C’est le grand désert des prétoires. Cette semaine, les tribunaux marocains avaient des airs de d’administration un matin de ramadan : vides, silencieux, et désespérément privés de leurs habituels ténors. Pour les justiciables venus chercher un morceau de droit, il a fallu se contenter de regarder les mouches voler. La faute à qui ? Aux « robes noires », qui ont décidé de ranger les plaidoiries au placard pour une semaine complète de grève.
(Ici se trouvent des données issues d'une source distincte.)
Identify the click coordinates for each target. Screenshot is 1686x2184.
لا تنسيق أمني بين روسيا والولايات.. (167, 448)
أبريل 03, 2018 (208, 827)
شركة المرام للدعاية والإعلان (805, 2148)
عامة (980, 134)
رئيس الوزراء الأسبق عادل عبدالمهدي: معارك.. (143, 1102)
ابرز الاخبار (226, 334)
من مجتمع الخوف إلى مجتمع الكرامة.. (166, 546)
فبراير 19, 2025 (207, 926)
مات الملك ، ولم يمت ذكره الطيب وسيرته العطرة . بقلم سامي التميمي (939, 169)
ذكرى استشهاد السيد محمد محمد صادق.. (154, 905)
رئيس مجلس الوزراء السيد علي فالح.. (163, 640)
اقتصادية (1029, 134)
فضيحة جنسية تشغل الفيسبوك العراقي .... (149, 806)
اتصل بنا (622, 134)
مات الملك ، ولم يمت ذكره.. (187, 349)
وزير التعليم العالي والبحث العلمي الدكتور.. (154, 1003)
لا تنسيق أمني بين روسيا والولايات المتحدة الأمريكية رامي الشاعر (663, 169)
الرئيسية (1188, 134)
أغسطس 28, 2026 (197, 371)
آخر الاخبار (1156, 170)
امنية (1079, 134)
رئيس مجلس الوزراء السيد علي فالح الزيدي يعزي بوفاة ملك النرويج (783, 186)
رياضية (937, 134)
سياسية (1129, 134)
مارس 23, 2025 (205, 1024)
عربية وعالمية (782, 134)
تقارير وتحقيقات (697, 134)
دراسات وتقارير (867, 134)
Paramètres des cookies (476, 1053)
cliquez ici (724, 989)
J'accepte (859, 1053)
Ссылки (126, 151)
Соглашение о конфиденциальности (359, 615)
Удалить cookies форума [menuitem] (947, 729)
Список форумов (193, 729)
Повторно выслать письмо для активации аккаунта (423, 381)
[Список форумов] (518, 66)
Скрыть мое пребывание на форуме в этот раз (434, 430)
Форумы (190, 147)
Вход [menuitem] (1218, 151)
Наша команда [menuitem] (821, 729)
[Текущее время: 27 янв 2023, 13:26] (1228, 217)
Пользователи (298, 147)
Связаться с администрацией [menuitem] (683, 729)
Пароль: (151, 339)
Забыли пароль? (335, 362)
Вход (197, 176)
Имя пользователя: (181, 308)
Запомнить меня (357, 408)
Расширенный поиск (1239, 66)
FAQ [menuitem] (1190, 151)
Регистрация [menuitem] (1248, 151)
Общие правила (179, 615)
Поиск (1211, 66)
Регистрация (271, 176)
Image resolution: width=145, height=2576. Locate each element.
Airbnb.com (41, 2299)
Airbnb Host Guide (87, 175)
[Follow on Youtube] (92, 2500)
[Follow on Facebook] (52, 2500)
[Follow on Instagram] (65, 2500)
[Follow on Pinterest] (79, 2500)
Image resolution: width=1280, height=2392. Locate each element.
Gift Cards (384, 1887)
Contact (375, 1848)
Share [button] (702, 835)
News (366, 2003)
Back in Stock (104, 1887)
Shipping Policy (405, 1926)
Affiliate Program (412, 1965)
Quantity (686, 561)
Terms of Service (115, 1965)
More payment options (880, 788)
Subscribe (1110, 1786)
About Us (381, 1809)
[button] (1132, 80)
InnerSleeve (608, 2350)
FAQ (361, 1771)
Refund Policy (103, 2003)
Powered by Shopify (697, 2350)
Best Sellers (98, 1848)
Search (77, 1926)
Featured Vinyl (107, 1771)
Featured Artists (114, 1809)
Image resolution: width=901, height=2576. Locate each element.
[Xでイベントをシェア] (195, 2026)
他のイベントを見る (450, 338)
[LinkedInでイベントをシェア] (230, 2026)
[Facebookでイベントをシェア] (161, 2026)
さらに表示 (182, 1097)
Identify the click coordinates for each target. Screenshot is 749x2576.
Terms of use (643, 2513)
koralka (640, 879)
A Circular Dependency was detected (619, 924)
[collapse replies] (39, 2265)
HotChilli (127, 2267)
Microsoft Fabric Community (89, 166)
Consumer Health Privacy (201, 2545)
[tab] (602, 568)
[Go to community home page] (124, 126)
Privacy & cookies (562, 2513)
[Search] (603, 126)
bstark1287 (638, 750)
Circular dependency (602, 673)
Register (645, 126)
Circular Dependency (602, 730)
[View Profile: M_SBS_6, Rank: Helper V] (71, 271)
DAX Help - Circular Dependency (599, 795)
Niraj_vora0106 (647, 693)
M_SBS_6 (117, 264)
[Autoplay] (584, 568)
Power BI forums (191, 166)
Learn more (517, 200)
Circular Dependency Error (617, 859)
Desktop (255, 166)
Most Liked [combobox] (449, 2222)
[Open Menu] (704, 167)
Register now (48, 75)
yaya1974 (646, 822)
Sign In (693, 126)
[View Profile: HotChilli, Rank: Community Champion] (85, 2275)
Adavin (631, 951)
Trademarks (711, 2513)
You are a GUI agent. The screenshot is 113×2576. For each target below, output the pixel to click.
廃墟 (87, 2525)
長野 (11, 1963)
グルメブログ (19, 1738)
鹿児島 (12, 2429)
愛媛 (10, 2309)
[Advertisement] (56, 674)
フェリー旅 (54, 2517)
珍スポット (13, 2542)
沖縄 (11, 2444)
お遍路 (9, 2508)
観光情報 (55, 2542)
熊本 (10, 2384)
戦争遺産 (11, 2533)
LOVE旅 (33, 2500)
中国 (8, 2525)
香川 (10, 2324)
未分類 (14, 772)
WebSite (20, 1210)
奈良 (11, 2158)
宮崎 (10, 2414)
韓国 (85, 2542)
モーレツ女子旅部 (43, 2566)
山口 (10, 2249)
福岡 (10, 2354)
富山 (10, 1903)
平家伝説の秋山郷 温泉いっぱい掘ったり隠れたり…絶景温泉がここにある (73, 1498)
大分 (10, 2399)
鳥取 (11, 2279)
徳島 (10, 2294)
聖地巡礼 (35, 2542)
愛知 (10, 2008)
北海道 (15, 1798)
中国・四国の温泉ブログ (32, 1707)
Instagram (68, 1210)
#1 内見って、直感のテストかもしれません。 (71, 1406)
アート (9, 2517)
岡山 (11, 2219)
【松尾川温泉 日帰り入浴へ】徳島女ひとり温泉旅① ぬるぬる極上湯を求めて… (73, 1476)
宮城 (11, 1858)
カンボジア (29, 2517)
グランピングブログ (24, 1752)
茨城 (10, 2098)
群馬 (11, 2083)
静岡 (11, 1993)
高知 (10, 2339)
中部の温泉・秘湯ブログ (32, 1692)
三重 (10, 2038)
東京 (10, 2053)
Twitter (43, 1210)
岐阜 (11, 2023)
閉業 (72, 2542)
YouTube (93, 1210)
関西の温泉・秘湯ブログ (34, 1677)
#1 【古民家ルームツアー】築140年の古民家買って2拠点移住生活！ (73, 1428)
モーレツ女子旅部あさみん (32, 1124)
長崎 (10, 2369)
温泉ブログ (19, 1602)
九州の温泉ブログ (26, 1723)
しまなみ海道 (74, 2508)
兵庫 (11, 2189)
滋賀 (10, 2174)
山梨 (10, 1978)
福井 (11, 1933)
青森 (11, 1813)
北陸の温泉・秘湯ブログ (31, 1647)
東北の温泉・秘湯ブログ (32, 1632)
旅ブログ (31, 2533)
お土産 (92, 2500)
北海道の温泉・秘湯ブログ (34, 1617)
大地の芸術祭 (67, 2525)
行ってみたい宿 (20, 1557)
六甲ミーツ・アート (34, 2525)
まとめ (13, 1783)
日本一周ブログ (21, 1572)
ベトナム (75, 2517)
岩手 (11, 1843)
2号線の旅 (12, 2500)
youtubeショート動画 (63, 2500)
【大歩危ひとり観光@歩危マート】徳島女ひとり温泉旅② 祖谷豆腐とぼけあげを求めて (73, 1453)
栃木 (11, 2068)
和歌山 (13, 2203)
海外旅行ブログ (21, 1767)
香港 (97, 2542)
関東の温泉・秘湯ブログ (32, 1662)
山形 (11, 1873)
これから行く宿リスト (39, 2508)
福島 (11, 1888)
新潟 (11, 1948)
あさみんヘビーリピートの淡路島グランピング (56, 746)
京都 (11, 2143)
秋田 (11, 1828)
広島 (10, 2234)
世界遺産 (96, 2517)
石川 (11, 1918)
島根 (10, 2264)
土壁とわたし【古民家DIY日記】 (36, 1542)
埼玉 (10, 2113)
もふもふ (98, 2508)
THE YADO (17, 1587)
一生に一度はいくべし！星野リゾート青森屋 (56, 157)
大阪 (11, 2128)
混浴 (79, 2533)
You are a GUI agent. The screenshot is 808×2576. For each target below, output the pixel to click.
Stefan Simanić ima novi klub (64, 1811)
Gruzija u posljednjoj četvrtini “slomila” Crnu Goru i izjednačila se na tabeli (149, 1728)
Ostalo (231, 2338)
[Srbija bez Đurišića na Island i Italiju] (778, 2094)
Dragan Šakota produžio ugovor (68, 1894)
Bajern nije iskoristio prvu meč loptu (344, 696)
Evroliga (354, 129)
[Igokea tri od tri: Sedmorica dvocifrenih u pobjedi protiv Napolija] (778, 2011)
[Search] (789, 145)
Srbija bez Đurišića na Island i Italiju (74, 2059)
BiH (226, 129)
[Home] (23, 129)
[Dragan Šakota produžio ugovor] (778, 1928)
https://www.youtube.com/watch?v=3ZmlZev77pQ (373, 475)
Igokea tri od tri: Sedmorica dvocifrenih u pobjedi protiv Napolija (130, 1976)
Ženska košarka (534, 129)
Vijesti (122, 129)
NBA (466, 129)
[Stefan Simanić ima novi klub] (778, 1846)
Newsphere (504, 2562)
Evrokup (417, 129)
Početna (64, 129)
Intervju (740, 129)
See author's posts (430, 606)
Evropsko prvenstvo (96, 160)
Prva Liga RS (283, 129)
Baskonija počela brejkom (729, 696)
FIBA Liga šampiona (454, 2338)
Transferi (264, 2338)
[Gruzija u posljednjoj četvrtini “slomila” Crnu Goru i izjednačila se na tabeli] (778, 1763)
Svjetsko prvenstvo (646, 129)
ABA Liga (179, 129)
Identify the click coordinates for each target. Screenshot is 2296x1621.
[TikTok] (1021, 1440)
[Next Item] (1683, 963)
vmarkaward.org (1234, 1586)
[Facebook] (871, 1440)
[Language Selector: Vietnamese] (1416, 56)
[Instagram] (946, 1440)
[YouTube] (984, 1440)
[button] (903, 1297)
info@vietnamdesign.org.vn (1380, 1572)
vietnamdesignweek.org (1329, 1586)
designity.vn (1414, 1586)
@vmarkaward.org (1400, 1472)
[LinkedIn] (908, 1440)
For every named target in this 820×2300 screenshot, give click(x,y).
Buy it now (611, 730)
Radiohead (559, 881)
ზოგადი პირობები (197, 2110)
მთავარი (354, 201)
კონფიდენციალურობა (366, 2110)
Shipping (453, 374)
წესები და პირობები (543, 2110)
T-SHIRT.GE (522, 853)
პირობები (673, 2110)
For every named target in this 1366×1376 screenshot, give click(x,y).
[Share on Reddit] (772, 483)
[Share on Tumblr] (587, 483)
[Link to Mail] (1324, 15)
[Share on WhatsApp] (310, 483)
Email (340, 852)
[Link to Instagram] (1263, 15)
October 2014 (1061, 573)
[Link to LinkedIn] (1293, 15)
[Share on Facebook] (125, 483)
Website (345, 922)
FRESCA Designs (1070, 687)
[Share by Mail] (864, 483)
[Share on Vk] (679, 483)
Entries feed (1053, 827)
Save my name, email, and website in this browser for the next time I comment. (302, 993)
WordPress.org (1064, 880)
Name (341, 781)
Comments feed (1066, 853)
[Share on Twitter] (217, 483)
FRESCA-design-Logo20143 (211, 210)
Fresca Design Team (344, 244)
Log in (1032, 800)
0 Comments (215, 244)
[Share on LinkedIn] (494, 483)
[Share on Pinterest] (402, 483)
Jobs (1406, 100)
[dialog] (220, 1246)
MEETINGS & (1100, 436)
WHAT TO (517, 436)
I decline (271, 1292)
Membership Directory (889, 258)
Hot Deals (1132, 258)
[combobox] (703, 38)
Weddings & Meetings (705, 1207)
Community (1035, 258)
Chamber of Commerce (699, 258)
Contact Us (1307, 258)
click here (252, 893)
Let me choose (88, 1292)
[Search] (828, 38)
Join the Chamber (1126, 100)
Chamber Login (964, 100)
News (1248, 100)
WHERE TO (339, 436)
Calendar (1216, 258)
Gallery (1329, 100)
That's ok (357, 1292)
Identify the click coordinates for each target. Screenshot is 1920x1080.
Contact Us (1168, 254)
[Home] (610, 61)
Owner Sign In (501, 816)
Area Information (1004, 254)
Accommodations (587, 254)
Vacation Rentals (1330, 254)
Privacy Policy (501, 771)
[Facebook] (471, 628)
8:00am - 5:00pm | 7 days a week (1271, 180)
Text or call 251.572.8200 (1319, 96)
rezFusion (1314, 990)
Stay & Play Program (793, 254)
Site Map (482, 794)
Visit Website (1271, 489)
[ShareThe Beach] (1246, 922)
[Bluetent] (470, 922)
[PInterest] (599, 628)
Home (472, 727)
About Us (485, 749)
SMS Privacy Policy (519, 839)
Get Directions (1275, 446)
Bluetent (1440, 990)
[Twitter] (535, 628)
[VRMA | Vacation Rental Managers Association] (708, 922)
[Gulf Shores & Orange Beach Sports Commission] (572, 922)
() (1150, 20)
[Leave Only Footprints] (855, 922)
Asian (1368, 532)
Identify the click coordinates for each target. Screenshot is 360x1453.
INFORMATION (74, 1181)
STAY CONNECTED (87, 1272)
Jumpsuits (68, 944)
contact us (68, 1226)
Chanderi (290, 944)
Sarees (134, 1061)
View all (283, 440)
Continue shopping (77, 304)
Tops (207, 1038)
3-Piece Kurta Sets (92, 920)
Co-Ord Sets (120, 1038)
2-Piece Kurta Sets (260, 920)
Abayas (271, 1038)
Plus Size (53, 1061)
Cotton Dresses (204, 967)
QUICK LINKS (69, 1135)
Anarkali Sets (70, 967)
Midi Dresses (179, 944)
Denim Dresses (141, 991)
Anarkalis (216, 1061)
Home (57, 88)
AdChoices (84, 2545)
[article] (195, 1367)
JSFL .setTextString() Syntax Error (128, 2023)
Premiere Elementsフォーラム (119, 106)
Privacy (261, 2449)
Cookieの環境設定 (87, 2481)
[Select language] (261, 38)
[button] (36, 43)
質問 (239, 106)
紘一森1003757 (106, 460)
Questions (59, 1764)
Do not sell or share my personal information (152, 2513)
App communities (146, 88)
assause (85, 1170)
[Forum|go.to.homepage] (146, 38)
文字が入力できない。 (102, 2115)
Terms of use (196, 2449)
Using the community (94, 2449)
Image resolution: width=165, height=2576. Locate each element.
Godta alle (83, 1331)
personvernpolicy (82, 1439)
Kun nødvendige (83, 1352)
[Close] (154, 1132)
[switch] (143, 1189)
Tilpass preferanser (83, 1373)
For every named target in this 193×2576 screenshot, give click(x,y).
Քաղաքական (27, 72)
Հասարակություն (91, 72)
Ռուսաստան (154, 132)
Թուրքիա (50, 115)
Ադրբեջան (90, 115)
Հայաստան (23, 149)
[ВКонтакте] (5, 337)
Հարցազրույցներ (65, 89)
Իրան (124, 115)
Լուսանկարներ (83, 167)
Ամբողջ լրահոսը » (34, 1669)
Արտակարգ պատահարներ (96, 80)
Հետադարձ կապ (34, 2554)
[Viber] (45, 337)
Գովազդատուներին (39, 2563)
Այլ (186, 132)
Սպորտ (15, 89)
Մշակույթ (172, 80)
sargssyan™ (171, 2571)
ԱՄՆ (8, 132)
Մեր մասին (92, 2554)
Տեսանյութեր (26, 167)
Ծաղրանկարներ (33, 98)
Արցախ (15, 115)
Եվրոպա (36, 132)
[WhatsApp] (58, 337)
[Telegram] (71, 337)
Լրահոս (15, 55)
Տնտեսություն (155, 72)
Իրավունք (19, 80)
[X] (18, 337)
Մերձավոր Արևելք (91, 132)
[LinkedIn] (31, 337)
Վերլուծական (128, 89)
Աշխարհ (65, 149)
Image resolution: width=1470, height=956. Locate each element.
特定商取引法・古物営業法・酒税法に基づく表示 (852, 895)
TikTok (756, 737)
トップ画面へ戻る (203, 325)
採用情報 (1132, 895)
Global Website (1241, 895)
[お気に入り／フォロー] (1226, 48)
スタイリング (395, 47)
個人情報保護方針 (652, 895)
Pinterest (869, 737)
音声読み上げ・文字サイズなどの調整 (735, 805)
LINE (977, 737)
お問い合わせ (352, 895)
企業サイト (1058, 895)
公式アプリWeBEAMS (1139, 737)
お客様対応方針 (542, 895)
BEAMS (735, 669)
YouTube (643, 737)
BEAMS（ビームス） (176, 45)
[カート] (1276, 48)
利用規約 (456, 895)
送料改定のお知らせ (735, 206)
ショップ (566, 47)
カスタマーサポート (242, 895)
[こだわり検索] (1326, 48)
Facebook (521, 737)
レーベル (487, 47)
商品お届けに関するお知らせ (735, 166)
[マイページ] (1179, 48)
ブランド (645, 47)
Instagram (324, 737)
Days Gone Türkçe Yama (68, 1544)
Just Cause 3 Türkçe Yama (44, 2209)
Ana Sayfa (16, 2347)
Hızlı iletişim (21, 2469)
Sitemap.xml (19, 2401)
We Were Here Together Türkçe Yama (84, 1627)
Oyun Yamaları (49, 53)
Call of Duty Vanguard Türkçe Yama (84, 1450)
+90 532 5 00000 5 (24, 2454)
Un mouvement suivi à 95%, pavane le bâtonnier de Rabat, Aziz Rouibah, visiblement ravi de ce blocus de velours.
Rabat – Al Ousboue
Au cœur du drame : le projet de loi 66.23. Un texte ciselé par le ministère de la Justice qui, selon les syndicats des robes noires, tendrait à transformer nos fiers et indépendants avocats en gentils fonctionnaires d’administration, dociles et surveillés de près. Les procédures disciplinaires promises par la réforme font déjà trembler les prétoires : certains y voient une laisse un peu trop courte pour couper le sifflet à la défense.
L’arroseur arrosé
Mais le clou du spectacle reste le duel à fleurets mouchetés entre le bâtonnier et le ministre de la Justice, Abdellatif Ouahbi. Le sel de l’histoire ? Le ministre est lui-même avocat de métier. Un détail piquant qui n’a pas échappé à Maître Rouibah, lequel reproche à son confrère devenu ministre d’oublier un peu vite d’où il vient, surtout quand il s’agit de chipoter sur les sous de l’assistance judiciaire destinés aux plus modestes. Toucher au portefeuille et à l’autonomie des avocats, voilà qui s’appelle scier la branche sur laquelle on portait la robe.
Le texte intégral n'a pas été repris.